Os anos, de Annie Ernaux



Por Pedro Fernandes

Annie Ernaux. Foto: Ed Alcock


Annie Ernaux será sempre lembrada como a escritora da universalização do eu ou a figura que inaugurou, se não pelo concepção, pela prática literária, a compreensão segundo a qual somos um produto moldado pela exterioridade do mundo: a história, a cultura, a economia, a política, a ideologia participam ativamente do que somos e justifica porque somos. O alcance disso se dá pela sua literatura. Os anos, por exemplo, se constituem de, e podem ser descritos assim, um conjunto de reminiscências que evocam desde suas raízes familiares mais próximas até alcançar o presente, o tempo da narradora. Além da universalização do sujeito da enunciação, a escritora privilegia um tempo eterno, o presente.

Mas, apesar de todas as inovações narrativas, digamos assim, esta não é uma obra cujo interesse é se filiar no acalorado debate (patente sobretudo nos estudos literários) acerca da condição conceitual de um termo de um todo problemático, herança do complexo conjunto de desconstruções operadas no interior das revisões sobre as noções vigentes durante longo tempo da narratologia: a autoficção.

De toda forma, da mesma maneira que sempre lembraremos Annie Ernaux por sua posição inovadora na transformação do eu em elemento universal, também lembraremos sua literatura com a que demove a autoficção do conceito simplista de confissão por meio do conteúdo ficcional. Ao destituir a singularidade de sua existência em nome de um universo desfeito de fronteiras subjetivas (ou limitado apenas pelas linhas de seu lugar) Os anos também não deixam de problematizar a força subjetiva que antecede a existência de toda narrativa. Isto é, estamos diante de uma obra que problematiza indiretamente alguns lugares do debate sobre o modo narrativo ao qual se filia.

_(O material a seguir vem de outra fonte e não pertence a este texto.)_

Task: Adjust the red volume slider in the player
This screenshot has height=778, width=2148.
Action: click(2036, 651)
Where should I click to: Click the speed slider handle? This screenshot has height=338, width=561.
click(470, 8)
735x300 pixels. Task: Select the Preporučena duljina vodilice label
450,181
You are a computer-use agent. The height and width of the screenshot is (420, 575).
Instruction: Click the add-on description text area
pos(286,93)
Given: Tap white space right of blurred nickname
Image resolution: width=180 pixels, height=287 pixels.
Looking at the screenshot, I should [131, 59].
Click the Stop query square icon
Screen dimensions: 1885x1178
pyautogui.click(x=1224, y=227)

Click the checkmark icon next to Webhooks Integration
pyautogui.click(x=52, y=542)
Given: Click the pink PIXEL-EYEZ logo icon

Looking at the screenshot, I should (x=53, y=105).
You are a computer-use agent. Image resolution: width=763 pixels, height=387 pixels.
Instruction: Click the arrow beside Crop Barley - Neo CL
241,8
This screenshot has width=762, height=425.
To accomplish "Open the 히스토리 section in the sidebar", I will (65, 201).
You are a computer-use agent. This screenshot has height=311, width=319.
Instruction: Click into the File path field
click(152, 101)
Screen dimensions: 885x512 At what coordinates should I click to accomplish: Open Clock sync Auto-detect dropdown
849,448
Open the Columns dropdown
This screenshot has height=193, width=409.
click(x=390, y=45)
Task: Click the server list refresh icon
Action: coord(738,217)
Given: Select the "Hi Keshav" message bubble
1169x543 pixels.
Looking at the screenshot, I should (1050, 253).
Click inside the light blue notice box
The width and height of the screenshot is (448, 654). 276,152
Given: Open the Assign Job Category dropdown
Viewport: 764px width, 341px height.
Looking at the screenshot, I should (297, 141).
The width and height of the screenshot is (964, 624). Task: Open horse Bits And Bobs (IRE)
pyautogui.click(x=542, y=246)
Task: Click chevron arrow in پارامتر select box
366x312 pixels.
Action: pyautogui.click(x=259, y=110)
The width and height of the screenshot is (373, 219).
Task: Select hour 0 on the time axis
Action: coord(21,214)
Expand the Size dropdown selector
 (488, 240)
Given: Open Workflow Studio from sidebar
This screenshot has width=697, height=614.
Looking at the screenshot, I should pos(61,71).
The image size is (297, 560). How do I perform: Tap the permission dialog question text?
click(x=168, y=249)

Os anos não constituem obra isolada no tempo; é, sim, produto devedor do cânone literário francês: balzaquiana pela maneira como observa criteriosamente o entorno e o desenvolvimento das coisas; proustiana quando transforma a memória em lugar de experimentação do mundo; beauvoiriana pela formulação da história entrevista pela ótica feminina e uma compreensão sobre a mulher no interior das relações familiares, sociais e históricas. Essa última característica demove a afirmação corriqueira segundo a qual o sujeito forjado pela literatura de Annie Ernaux é impessoal. Talvez resida aqui outra de suas inovações: a impessoalidade restringe-se a essa proposital diluição do sujeito enunciativo que deixa de responder por uma pessoa no singular para dizer sobre um nós coletivo. Mas, do interior dessa coletividade é um ponto vista eminentemente feminino que melhor se realiza, claro está, na recepção leitora.

Os registros reunidos em Os anos são sedimentares. E se colocam como parte de uma obra gestada e adiada ao longo de uma vida e como resposta aos modelos literários estabelecidos mas incapazes de alcançar a satisfação da própria narradora. Isso parece fundamental porque trata-se de uma revelação ao mesmo tempo cara e pura sobre a própria existência da literatura – resultada de uma condição insaciada com o estabelecido. Ao observar as transformações passadas pela literatura francesa, decorrente dos trabalhos experimentais de outros escritores estrangeiros, a narradora se refere a Butor, Robbe-Grillet, Sollers, Serraute, ícones do nouveau roman, como “autores que queríamos gostar, mas seus livros não ofereciam a ajuda necessária para as nossas vidas”; a narrativa deixa entrever, despretensiosamente, seu próprio interesse: “Gostávamos mesmo dos textos com palavras e frases que resumissem a existência, a nossa e a das empregadas e dos entregadores do alojamento [...] Precisávamos de palavras que contivessem em si explicações para o mundo e para as nossas vidas.”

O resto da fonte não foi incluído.